Selain keterbatasan huntara, Ayah Wa juga menyoroti kondisi infrastruktur yang masih rusak, mulai dari kawasan permukiman hingga lahan pertanian. Ia menyebut banyak kayu tumbang akibat bencana belum sepenuhnya dibersihkan, terutama di wilayah perbukitan dan lintasan sungai.
“Sebagian kayu baru dibersihkan, tapi masih banyak yang menumpuk di bukit dan aliran sungai. Bahkan ada yang belum tersentuh sama sekali,” katanya.
Ia juga menyinggung kondisi irigasi yang belum pulih secara maksimal. Menurutnya, perbaikan irigasi sangat mendesak agar petani dapat kembali mengolah sawah dan mencegah krisis pangan.

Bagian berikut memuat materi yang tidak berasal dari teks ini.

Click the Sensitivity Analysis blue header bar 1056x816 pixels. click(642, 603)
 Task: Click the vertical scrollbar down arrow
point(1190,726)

“Kita berharap pemerintah pusat segera memperbaiki irigasi dan jalan. Kalau sawah tidak bisa digarap, masyarakat bisa kesulitan pangan,” tegasnya.
Ayah Wa menegaskan bahwa keterbatasan anggaran daerah menjadi kendala utama dalam percepatan pemulihan. Seluruh penanganan pascabencana saat ini sangat bergantung pada dukungan pemerintah pusat.
“Pemerintah daerah tidak memiliki anggaran yang cukup. Total kebutuhan pemulihan masyarakat Aceh Utara mencapai sekitar Rp27 triliun. Kalau hanya mengandalkan daerah, sampai kapan pun tidak akan selesai,” ujarnya.
Ia berharap pemerintah pusat dapat serius dan segera merealisasikan anggaran pemulihan tersebut agar seluruh sektor yang terdampak bisa ditangani secara menyeluruh.
Menurut Ayah Wa, sedikitnya 12 kecamatan di Aceh Utara hingga kini masih terdampak cukup parah. Kondisi itu berdampak langsung terhadap sektor pendidikan, di mana sebagian siswa masih harus belajar dalam keterbatasan.
“Sekolah-sekolah masih terdampak. Ada anak-anak yang belum bisa belajar secara normal,” ungkapnya.
Ia menegaskan, apabila anggaran pemulihan sebesar Rp27 triliun dapat direalisasikan, maka perbaikan akan dilakukan secara menyeluruh tanpa membedakan sektor.
“Semuanya penting. Sekolah, permukiman, pertanian, jalan, itu semua saling berkaitan dengan ekonomi masyarakat. Jadi harus diperbaiki bersamaan,” katanya.
Terkait status tanggap darurat, Ayah Wa menyatakan Pemerintah Kabupaten Aceh Utara tidak berencana memperpanjang masa tanggap darurat dan akan segera masuk ke tahap rehabilitasi dan rekonstruksi.
“Kita tidak ingin memperpanjang tanggap darurat. Kita harus masuk ke tahap rehabilitasi dan rekonstruksi supaya pemulihan bisa berjalan lebih cepat,” pungkasnya.